Some farmers go in and mow the corn to cut back a triangular visual safety corridor. But that is expensive and inconvenient for the farmer, and most don’t do it.
I’ve read that in some localities, usually where the community has suffered a sickening loss of local citizens, some plan has been devised to at least partly compensate the farmers for the expense of cutting back a viewing window.
But in the end, it’s up to each of us drivers to be aware of such hazards and be prepared to handle them. I, for one, don’t want to spend the rest of my life beating myself up because I killed a neighbor by inattention.
Necessities
Wonder how many generations of strong and healthy people lived without air conditioning in what is now Boone County? Going all the way back to 10,000 or 12,000 years ago? Maybe a lot longer than that. We don’t have even window units in our house. We do have lots of shade trees, usually a good breeze, a powerful exhaust fan, and very good ventilation.
We also have regular annual discussions about this time of year on the subject. Mother Nature isn’t helping my side of the debate much, either.
Life in the bonus years
The retirement books don’t tell you about treasured moments such as this. Here I sit at the breakfast table, hoping to enjoy my bowl of bran flakes with prune bits.
And after I take the first big spoonful I realize I forgot to put in both my upper and lower dentures.
Good neighbors
I looked out the kitchen door one sleepless night and saw that big, out-of-control batch of baby coons, without any sign of their mother. But enjoying breakfast with them was the ugly gray and white possum, which is at least a year old, but about the same size as those mischief-makers.
The possum was behaving more or less as a parent. Baby sitter, do you suppose? Live-in Nanny? That mother coon could certainly use some help from someone older and wiser in the ways of raising children. I’ll be watching to see if they continue traveling together on the nightly food gathering circuit.
More coon antics
Old Tillie ain’t no dummy. The other afternoon she and her one remaining kit were busily eating at 6:30, which is still broad daylight. No competition at that hour.

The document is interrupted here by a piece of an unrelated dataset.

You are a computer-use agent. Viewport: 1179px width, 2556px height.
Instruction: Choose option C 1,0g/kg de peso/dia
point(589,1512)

Another evening I went out there and saw that the food dishes were empty, but it looked as if a customer had been browsing. I put some food in one bowl, hollered, “Here, Tillie-til-til, come get some food.” Not ten minutes after I went in the house she was out there eating. Must have been hiding somewhere watching me.
Saw Larry And Moe the other night, along towards morning. One goes out on the sidewalk and stands guard until his brother finishes. They like to knock things around, explore the inside of empty feed bags, etc., just like they did when they were still living with Tillie. Big doofuses!
Nice weather
It’s nice to have a cool day now and then, even if you have to pay for it with a cloudy sky and a few small thunder-boomers. As long as they don’t blow anything away or set fire to the barn, I don’t mind. Of course, I don’t work outdoors as a general rule.
Matter of fact, I don’t work, as a general rule.
I’ve found it’s my best talent. Not working, that is.
More trouble in the Shepardsville suburbs
Avie has been having more trouble walking than I have. She doesn’t like to be mentioned here, but if you’ve seen her out and around you might wonder. Both knees and her lower back have decided to start acting up, all at once. Arthritis, mainly. And congenital orneriness, of course. Right now she’s got two doctors, or maybe it’s three, plus the Witham Rehab folks all trying to get her back on track. When we go anywhere involved with medical matters, which is where we mostly go these days, we have to let them know which one is the patient and which the helper. To look at us you might thing we were both candidates for the Critical Care Unit.
She’ll get over it, though. She’s a tough young lady. After all, she’s survived living with me for fifty odd years. (Well, some of them weren’t so odd).